As many as pixels exist
in detector 1
Note that now we have to leave behind the idea that every equation represents a trajectory, what every equation is doing now is searching if there were a hit in that combination or the other combination of pixels with the final answer of yes or no (we leave it for the tracking at L3 because we are not concerning about the reconstruction now).
In order to reduce the number of LUTs (Logical Unit Table) used by the Virtex chip, we will use only two planes of the six available in detector 2. In detector 1 we will use the full information, so the efficiency there will be the best possible.
In case of multiple interactions
we have the problem that the Virtex chip cannot distinguish between one
pixel or another (in both detectors).
For detector 1 we will have the problem only if both particles strikes in the same X and XPRIME fibers used as a confirmation in the same plane, ie both particles must strike X1 (or X1P) for the first plane and the same X2 (or X2P) in the second plane. These possibilities are very rare but we should be aware that can exists.

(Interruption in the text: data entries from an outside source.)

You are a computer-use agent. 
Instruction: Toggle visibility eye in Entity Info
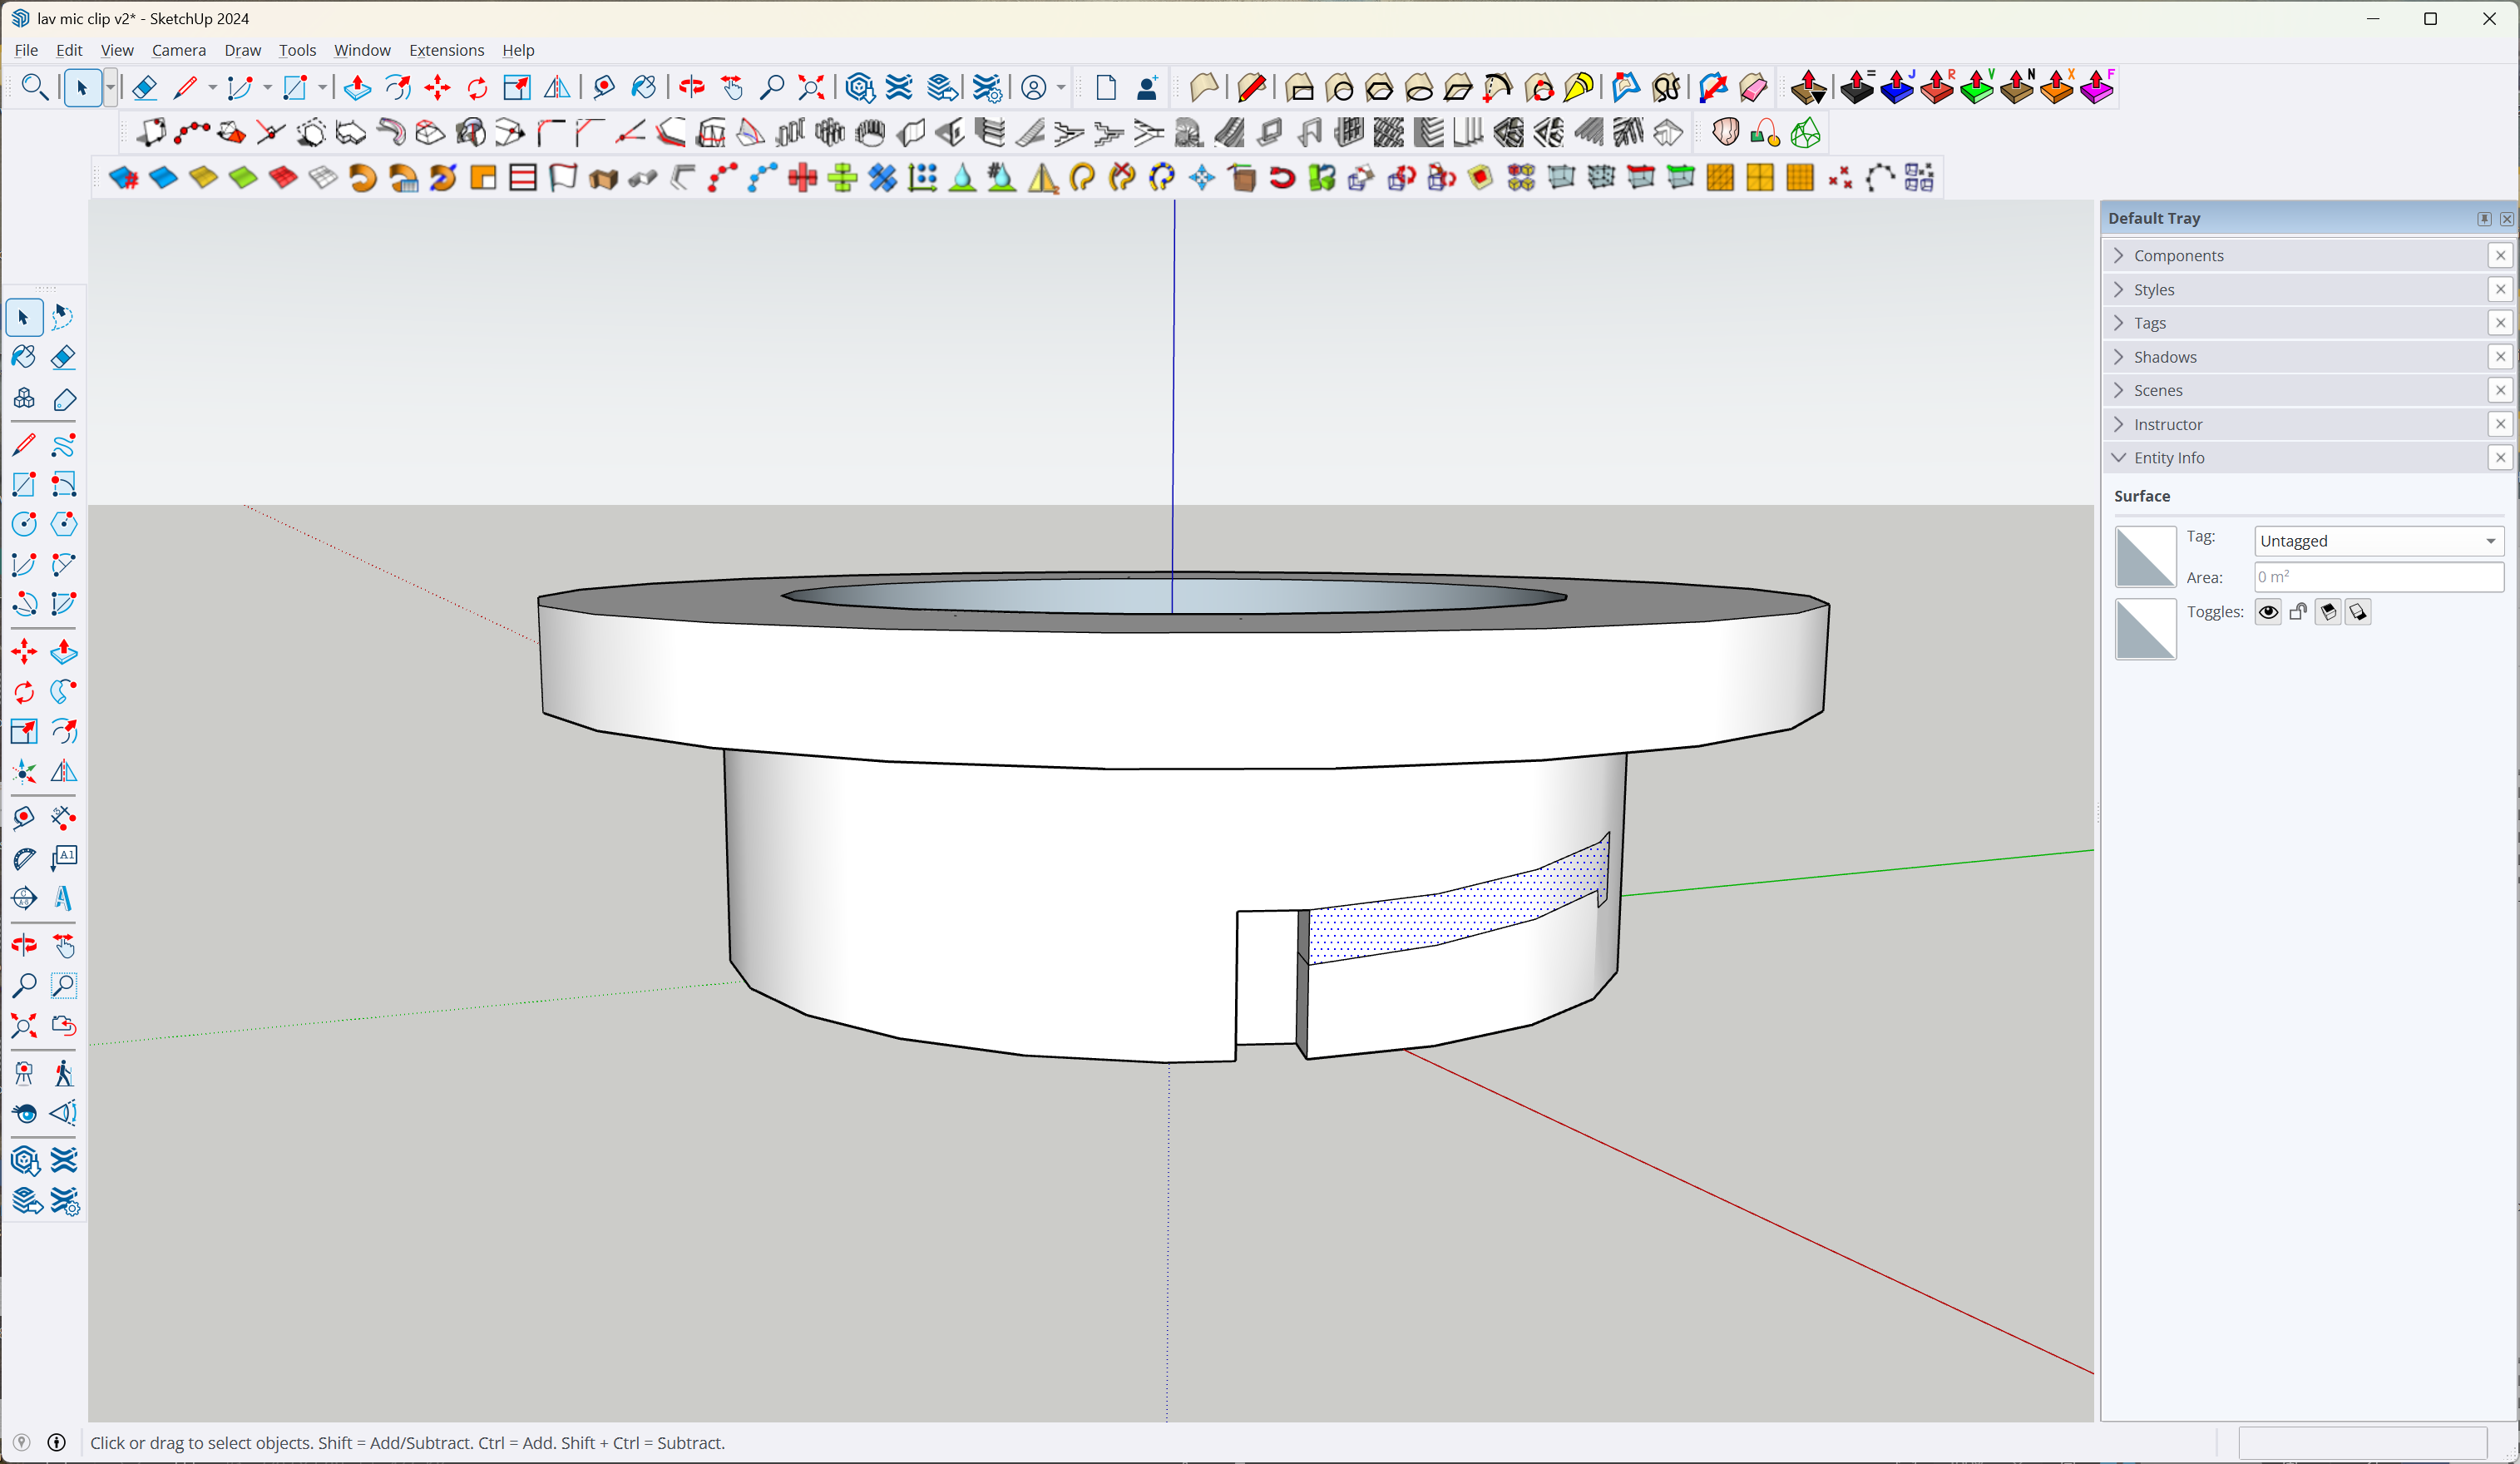pos(2268,612)
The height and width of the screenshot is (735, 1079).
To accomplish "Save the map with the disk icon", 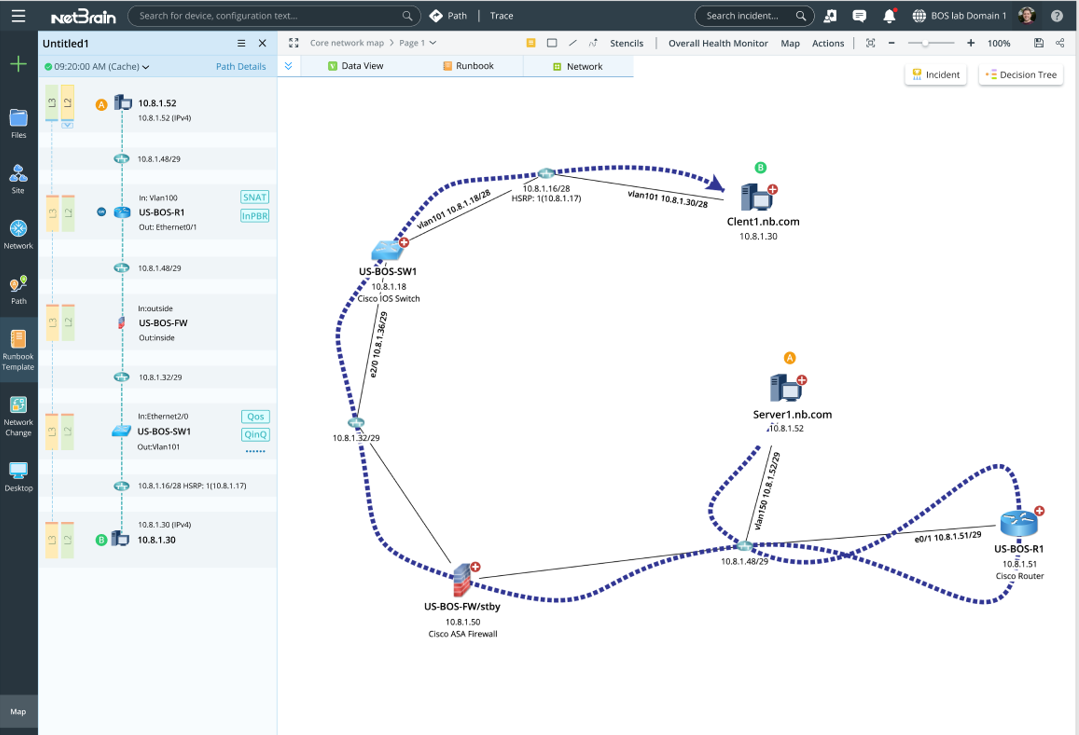I will pos(1039,43).
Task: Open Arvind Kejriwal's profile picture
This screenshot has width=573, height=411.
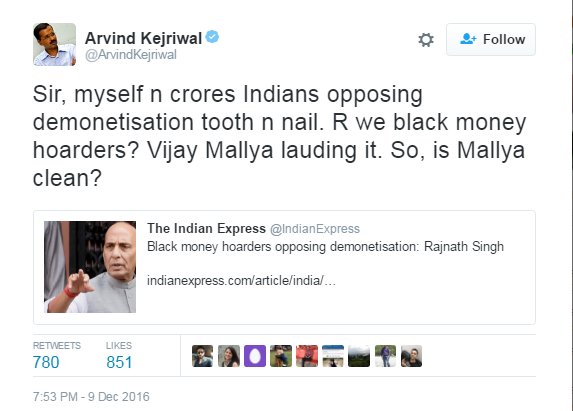Action: tap(54, 44)
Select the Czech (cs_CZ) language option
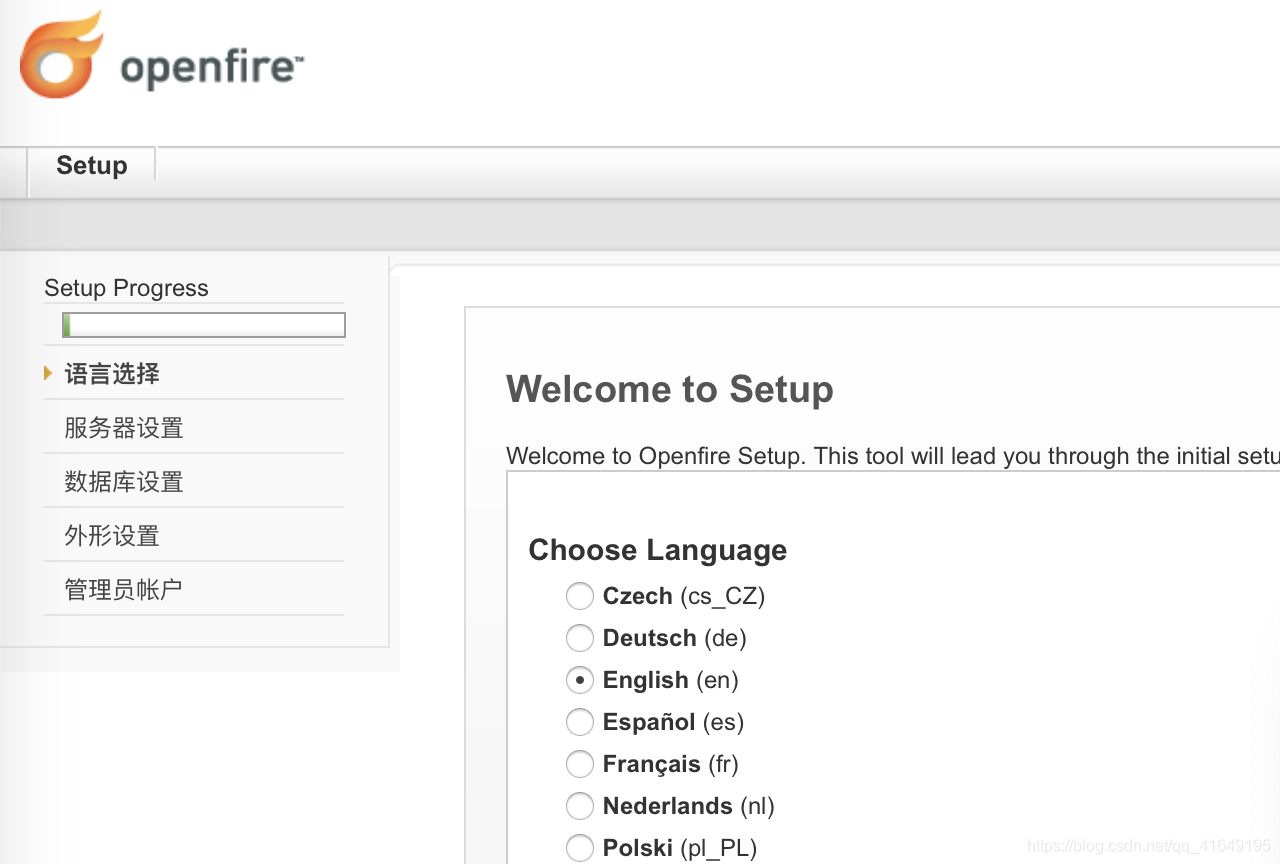Viewport: 1280px width, 864px height. tap(580, 596)
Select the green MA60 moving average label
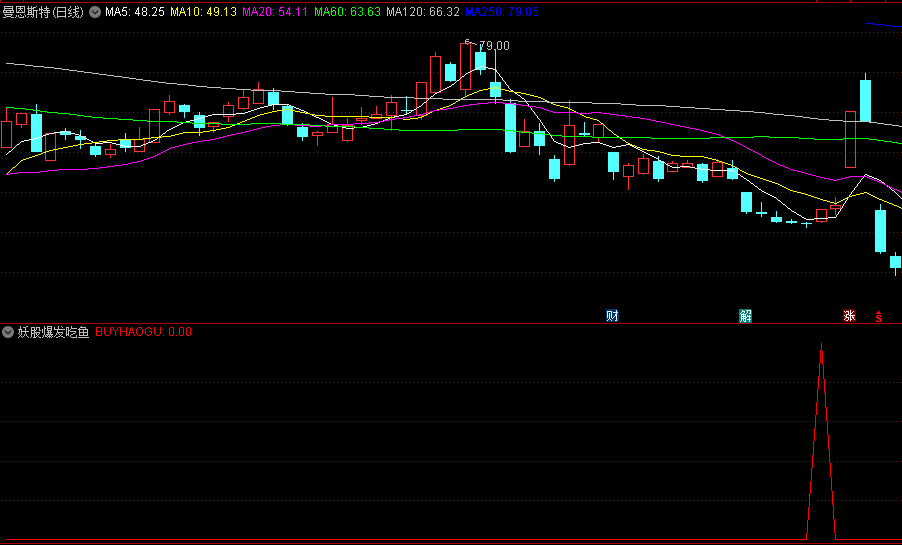 [347, 12]
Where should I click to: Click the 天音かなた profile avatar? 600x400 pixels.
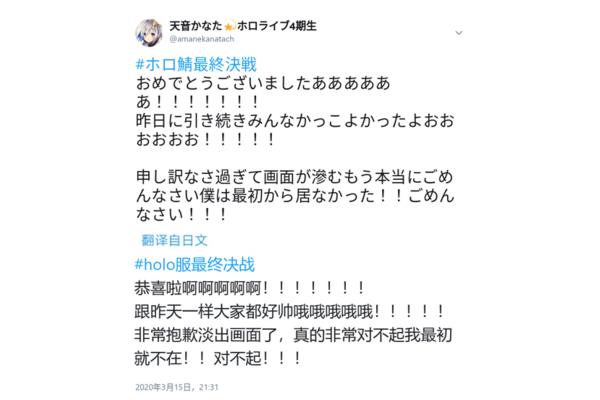coord(149,33)
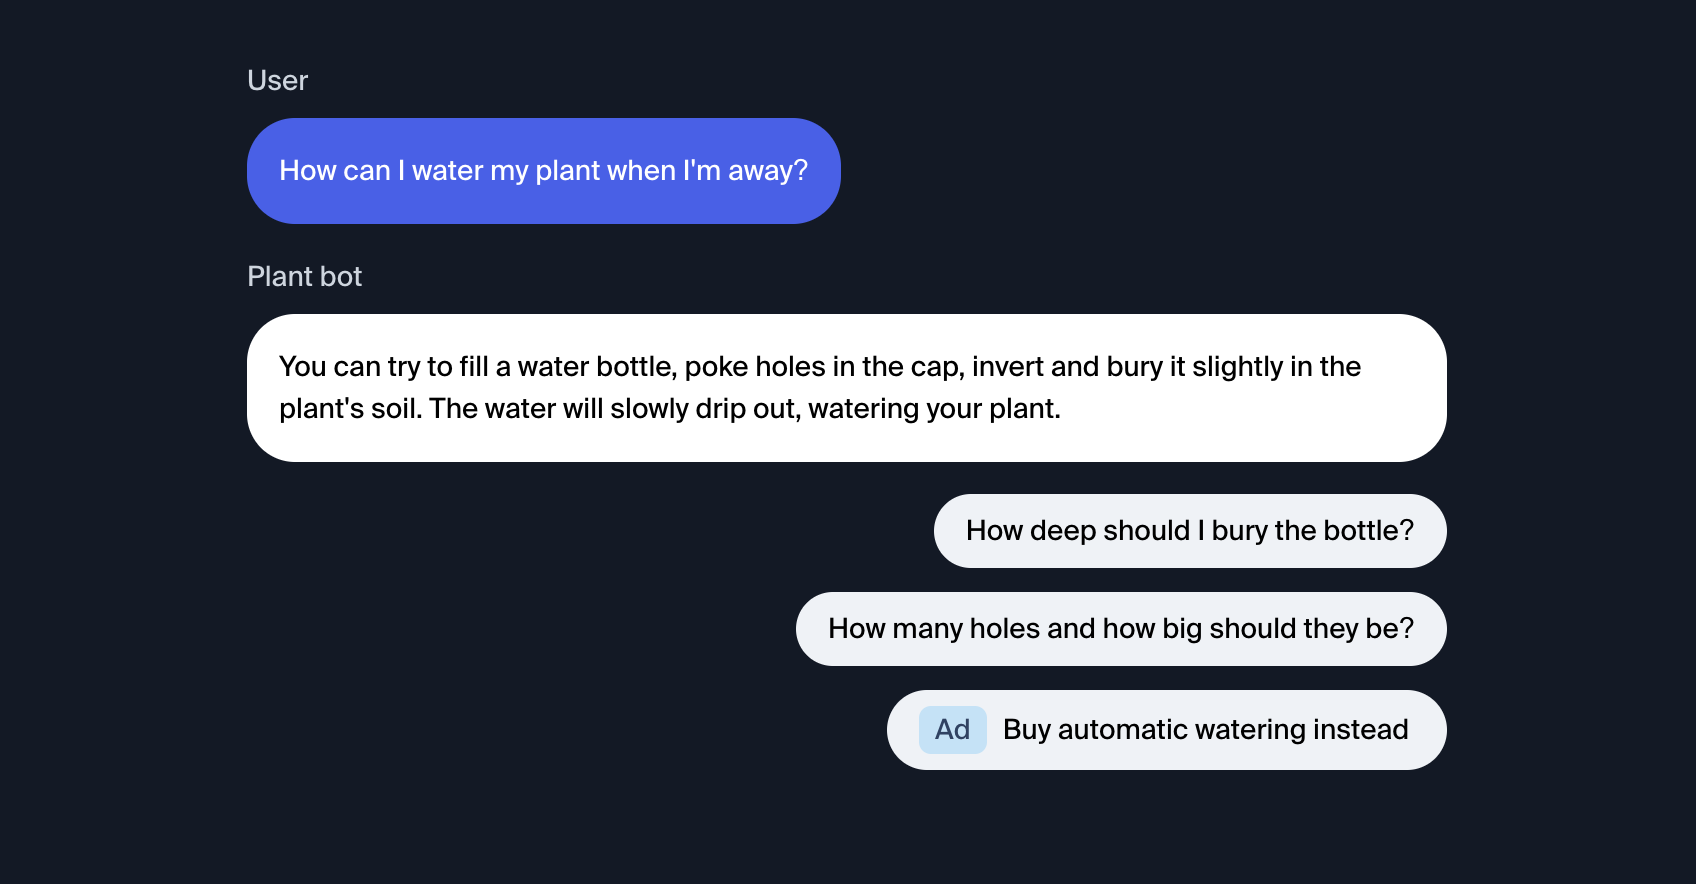Select the blue user message bubble
1696x884 pixels.
point(543,171)
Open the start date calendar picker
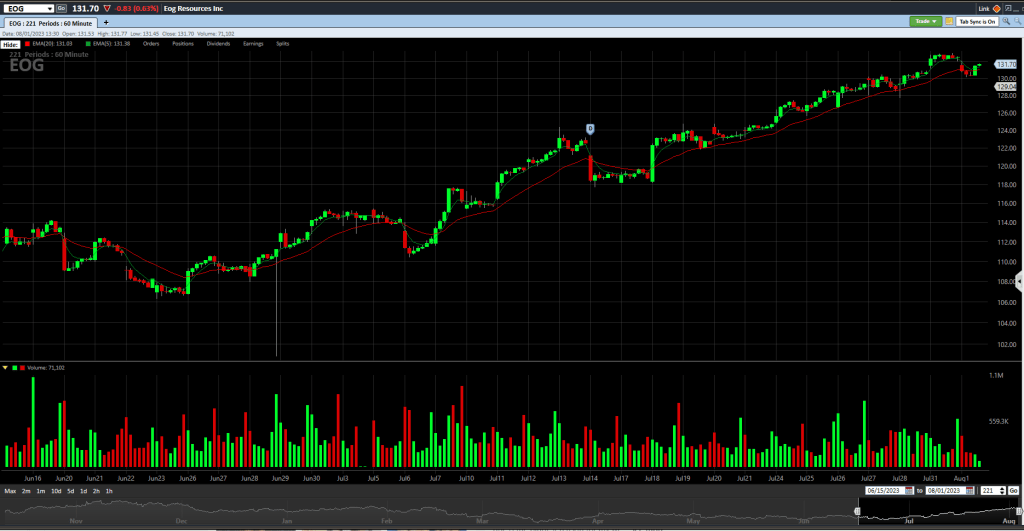Screen dimensions: 1024x531 (x=909, y=491)
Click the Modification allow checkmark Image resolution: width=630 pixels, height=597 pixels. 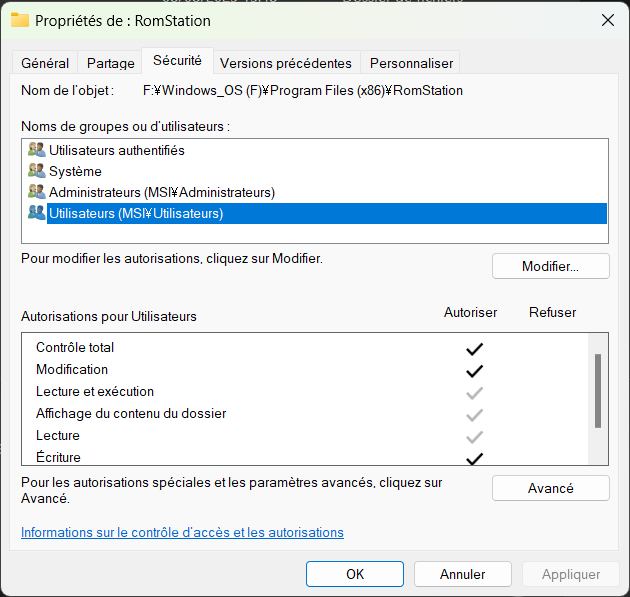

For detector 2 things are different because we don't use the X fibers
needed for confirmation. This make the situation more complicated because
for example if we have two hits going through detector 1 and 2 hitting
the following fibers:
PIXEL 1 AND (U2(2) AND V2(4))
PIXEL 1 AND (U2(1) AND V2(5))
when the signals arrive to the chip, this can make these coincidences plus the following ones:
PIXEL 1 AND (U2(2) AND V2(4))
PIXEL 1 AND (U2(1) AND V2(5))
so now we'll have two times the original ones.
One way to solve that would be to have all the planes enables in the second detector but in that case we fall in the problem of space available in the chip.
This is a issue that we have to think better, any ways the plan now
is try to solve first the situation for singles hits and then turn
our attention to this problem.